**RECORDS TO USE**.

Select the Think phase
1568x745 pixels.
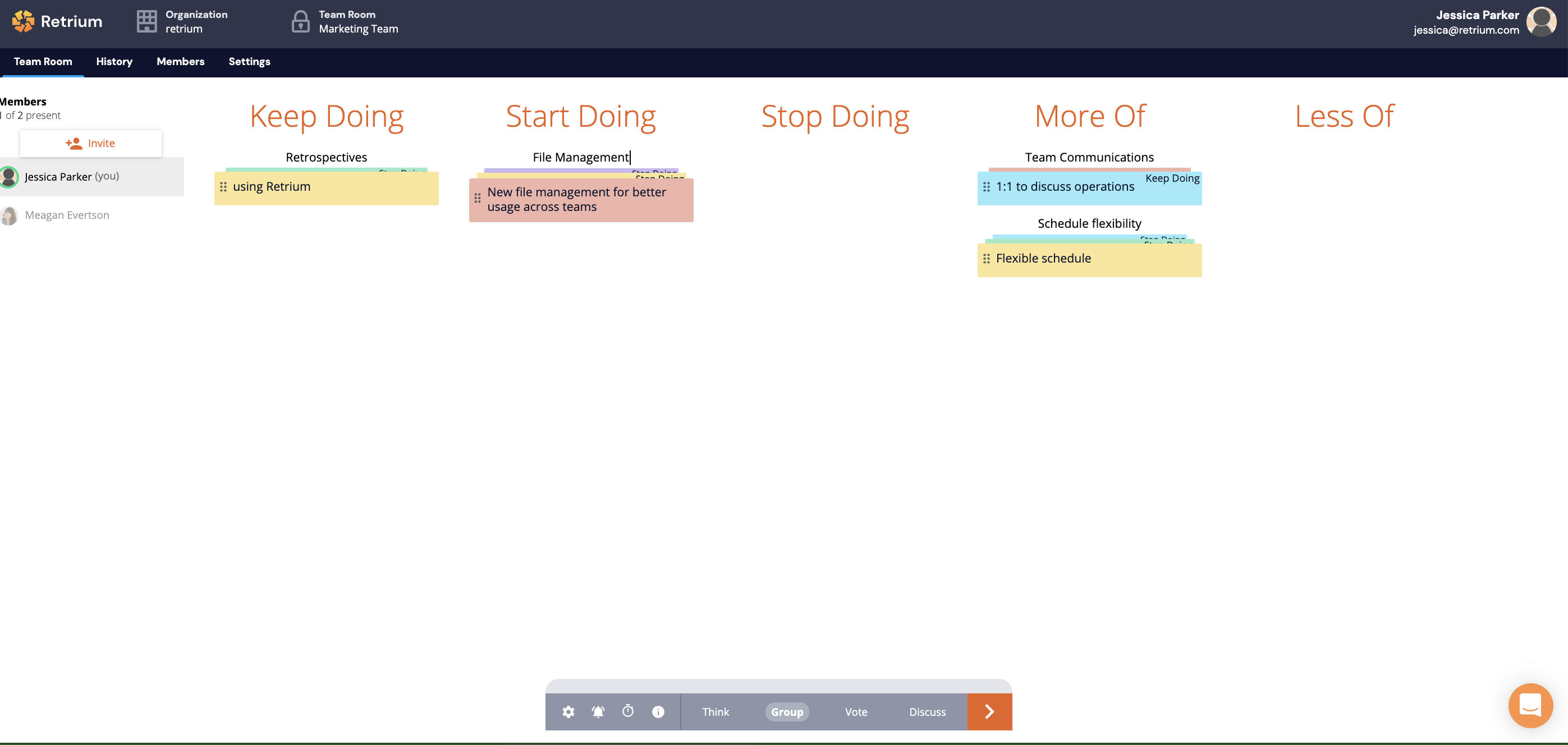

---

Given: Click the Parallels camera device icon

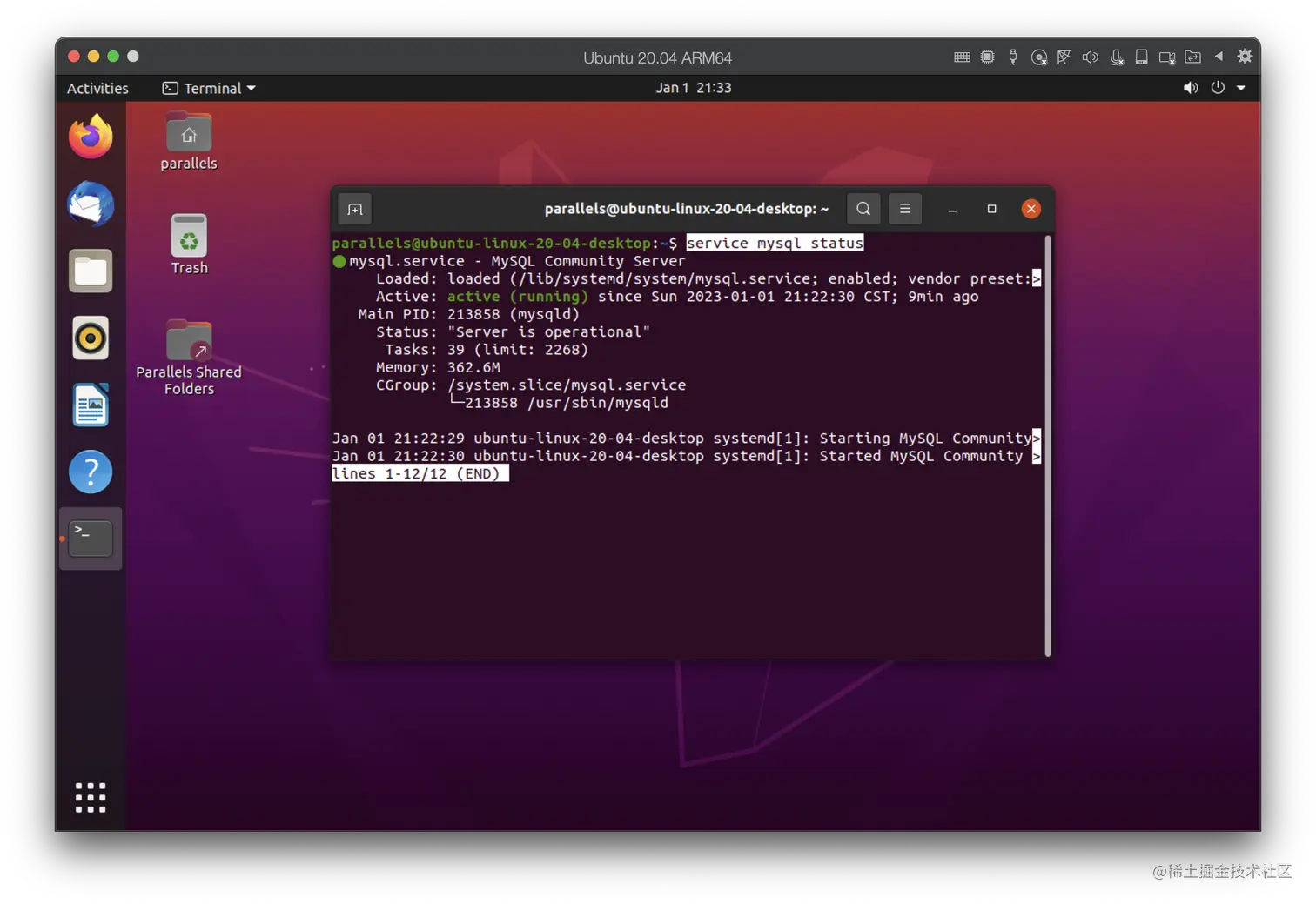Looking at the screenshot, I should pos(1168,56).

--

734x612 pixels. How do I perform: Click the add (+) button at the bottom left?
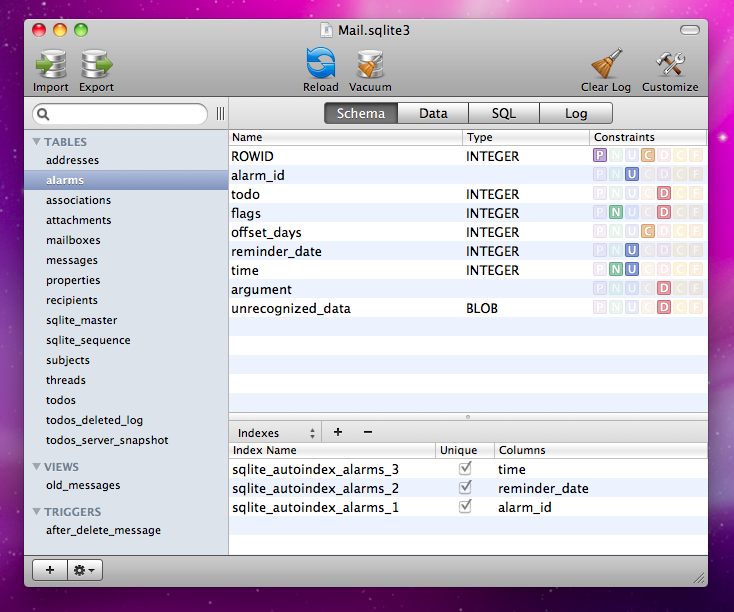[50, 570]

**STATED TASK**.
From the data above, keep only the lines that contain the word "pixels" and list each one in full. Matching is case-sensitive.

**FULL OUTPUT**.
1568x745 pixels.
734x612 pixels. How do I perform: Click the add (+) button at the bottom left?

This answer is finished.